Kamis 19 Jan 2023 00:15 WIB

PM Pakistan Inginkan Perundingan dengan India Termasuk Soal Kashmir

Sharif mengajak PM India duduk bersama merundingkan berbagai hal dengan serius

Rep: Fergi Nadira B/ Red: Esthi Maharani
erdana Menteri (PM) Pakistan Shehbaz Sharif menawarkan jalan perundingan dengan India untuk membahas berbagai hal yang menjadi isu panas kedua negara, termasuk Kashmir.
Foto: AP Photo/Mary Altaffer
erdana Menteri (PM) Pakistan Shehbaz Sharif menawarkan jalan perundingan dengan India untuk membahas berbagai hal yang menjadi isu panas kedua negara, termasuk Kashmir.

REPUBLIKA.CO.ID, ISLAMABAD – Perdana Menteri (PM) Pakistan Shehbaz Sharif menawarkan jalan perundingan dengan India untuk membahas berbagai hal yang menjadi isu panas kedua negara, termasuk Kashmir. Ia juga meminta Uni Emirat Arab (UEA) berperan menjadi penengah dalam penyelesaian perbedaan antara kedua negara yang bertetangga tersebut.

“Saya akan berjanji bahwa kami akan berbicara dengan India dengan tulus, tetapi perlu dua belah pihak untuk mencapainya,” ujar Sharif ketika berkunjung ke UEA pekan lalu, dikutip laman Aljazirah, Rabu (18/1/2023).

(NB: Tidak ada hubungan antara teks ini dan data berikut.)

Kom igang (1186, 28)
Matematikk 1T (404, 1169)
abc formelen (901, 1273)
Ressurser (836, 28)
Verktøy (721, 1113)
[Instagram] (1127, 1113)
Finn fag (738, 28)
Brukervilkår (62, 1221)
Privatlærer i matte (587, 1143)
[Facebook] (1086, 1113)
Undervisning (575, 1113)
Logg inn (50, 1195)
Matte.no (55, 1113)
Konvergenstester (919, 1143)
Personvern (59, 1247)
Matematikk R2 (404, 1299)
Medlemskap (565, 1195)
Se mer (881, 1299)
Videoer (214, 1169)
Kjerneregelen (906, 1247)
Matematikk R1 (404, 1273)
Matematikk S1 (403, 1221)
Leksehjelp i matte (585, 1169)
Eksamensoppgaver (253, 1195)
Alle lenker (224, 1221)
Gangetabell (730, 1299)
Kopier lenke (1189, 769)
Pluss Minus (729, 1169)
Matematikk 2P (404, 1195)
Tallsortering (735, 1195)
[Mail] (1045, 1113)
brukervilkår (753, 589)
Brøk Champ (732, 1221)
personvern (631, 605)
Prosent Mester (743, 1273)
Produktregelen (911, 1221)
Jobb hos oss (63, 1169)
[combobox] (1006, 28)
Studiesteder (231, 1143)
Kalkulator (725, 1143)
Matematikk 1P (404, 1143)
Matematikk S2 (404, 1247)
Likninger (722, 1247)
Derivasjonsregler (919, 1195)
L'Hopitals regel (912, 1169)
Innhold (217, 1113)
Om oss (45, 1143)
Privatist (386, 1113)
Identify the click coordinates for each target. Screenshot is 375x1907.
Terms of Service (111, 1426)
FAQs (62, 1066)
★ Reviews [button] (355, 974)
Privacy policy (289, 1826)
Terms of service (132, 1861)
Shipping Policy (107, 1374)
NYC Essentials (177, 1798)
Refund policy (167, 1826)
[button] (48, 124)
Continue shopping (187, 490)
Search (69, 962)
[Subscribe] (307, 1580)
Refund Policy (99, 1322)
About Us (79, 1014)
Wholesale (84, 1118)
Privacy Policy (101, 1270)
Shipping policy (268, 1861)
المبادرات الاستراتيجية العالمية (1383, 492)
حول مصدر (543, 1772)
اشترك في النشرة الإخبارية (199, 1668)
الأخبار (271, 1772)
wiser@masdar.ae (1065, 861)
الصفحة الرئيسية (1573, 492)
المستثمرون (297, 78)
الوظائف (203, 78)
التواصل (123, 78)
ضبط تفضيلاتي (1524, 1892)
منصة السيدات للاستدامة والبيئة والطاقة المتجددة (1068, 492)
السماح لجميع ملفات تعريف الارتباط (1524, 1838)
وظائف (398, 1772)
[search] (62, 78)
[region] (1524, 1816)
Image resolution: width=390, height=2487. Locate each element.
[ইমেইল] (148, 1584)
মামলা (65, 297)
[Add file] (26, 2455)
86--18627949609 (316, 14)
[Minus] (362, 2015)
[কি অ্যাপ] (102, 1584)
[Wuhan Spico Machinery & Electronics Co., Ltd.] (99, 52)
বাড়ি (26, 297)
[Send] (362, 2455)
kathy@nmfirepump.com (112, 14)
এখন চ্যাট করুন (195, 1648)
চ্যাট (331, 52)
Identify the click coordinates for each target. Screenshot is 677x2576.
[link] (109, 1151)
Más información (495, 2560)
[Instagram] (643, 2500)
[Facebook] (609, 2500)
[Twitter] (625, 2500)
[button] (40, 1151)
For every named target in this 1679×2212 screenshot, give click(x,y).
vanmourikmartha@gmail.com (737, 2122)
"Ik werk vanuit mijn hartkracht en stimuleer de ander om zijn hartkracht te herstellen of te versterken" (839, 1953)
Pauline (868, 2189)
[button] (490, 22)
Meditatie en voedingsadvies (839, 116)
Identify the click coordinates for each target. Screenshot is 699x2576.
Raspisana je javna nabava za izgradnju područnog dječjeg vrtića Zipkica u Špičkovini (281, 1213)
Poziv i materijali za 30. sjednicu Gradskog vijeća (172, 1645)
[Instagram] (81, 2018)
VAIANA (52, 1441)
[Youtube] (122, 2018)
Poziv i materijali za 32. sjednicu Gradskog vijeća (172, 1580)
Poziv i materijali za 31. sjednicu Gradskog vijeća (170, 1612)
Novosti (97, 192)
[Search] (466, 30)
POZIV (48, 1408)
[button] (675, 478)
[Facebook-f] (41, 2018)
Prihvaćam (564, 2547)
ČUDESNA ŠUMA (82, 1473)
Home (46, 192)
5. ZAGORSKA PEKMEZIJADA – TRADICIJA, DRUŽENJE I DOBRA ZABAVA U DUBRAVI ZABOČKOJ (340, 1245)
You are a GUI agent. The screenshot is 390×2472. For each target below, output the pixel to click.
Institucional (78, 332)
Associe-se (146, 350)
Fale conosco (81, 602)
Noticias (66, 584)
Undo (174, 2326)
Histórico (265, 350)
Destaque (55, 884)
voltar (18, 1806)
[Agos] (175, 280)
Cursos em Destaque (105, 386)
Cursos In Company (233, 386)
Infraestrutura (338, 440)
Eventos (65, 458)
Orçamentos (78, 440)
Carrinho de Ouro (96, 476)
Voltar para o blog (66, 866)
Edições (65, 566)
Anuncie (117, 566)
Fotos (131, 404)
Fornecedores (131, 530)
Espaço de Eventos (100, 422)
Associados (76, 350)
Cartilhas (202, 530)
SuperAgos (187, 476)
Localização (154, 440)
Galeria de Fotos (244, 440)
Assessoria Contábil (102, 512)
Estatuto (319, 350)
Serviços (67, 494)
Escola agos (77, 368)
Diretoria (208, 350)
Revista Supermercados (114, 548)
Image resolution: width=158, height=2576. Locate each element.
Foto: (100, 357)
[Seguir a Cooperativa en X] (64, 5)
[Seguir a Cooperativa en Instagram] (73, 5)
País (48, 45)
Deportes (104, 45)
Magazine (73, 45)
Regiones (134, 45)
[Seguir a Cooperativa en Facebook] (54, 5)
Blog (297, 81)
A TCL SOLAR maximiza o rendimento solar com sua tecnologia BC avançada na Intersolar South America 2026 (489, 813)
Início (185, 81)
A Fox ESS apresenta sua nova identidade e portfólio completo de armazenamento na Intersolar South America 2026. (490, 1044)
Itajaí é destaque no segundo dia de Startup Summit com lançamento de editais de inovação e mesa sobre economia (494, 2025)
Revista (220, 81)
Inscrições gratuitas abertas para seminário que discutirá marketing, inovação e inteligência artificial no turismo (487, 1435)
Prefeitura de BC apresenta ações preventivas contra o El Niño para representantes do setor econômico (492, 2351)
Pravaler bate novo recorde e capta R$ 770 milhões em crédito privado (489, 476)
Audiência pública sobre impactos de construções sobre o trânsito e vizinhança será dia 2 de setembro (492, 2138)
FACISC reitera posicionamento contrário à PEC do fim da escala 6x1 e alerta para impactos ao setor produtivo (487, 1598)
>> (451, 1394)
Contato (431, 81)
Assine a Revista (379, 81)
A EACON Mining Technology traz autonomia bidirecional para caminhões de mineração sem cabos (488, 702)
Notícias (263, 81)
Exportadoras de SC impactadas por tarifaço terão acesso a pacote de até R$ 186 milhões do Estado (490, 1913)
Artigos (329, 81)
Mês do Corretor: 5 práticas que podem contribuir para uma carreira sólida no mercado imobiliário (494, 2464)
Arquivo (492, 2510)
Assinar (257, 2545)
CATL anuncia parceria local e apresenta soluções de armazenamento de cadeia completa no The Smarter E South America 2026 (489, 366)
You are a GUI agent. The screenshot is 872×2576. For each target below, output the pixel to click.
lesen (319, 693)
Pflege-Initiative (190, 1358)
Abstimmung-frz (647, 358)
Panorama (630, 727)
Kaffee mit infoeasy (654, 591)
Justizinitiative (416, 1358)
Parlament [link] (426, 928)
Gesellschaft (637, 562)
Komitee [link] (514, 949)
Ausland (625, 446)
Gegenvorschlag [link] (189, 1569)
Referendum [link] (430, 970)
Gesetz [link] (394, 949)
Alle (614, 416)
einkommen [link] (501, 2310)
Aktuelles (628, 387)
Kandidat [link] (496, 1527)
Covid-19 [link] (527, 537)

Sharif mengajak PM India Narendra Modi untuk duduk bersama merundingkan berbagai hal dengan serius, termasuk tentang Kashmir. “Pesan saya kepada kepemimpinan India dan Perdana Menteri Narendra Modi adalah mari kita duduk di meja dan melakukan pembicaraan serius dan tulus untuk menyelesaikan masalah kita yang membara seperti Kashmir,” kata Sharif.

Wilayah Himalaya Kashmir telah menjadi pemantik konflik antara kedua negara sejak memperoleh kemerdekaan dari pemerintah Inggris pada 1947. Sejak itu, dua negara tetangga bersenjata nuklir sudah berperang sebanyak tiga kali. Dua perang diantaranya memperebutkan Kashmir. Alhasil keduanya mengeklaim Kashmir secara keseluruhan, tapi mengontrol bagian-bagiannya.

“Kita tetangga. Mari kita menjadi sangat blak-blakan. Sekalipun kita bukan tetangga karena pilihan, kita ada di sana selamanya, dan terserah kita untuk hidup damai. Kami telah mempelajari pelajaran kami. Kami telah mengalami tiga perang dengan India dan konsekuensi dari perang itu hanya membawa lebih banyak kesengsaraan, pengangguran, dan kemiskinan,” kata Sharif dalam wawancara dengan Al Arabiya itu.

Empat tahun lalu, pemerintah nasionalis Hindu India yang dipimpin oleh PM Modi, mencabut Pasal 370 konstitusi India, yang memberikan otonomi parsial kepada Kashmir yang dikelola India. Keputusan tersebut mengakibatkan gelombang sentimen anti-India di wilayah tersebut dan menyebabkan gelombang protes oleh sebagian besar penduduk, diikuti oleh tindakan keras pemerintah.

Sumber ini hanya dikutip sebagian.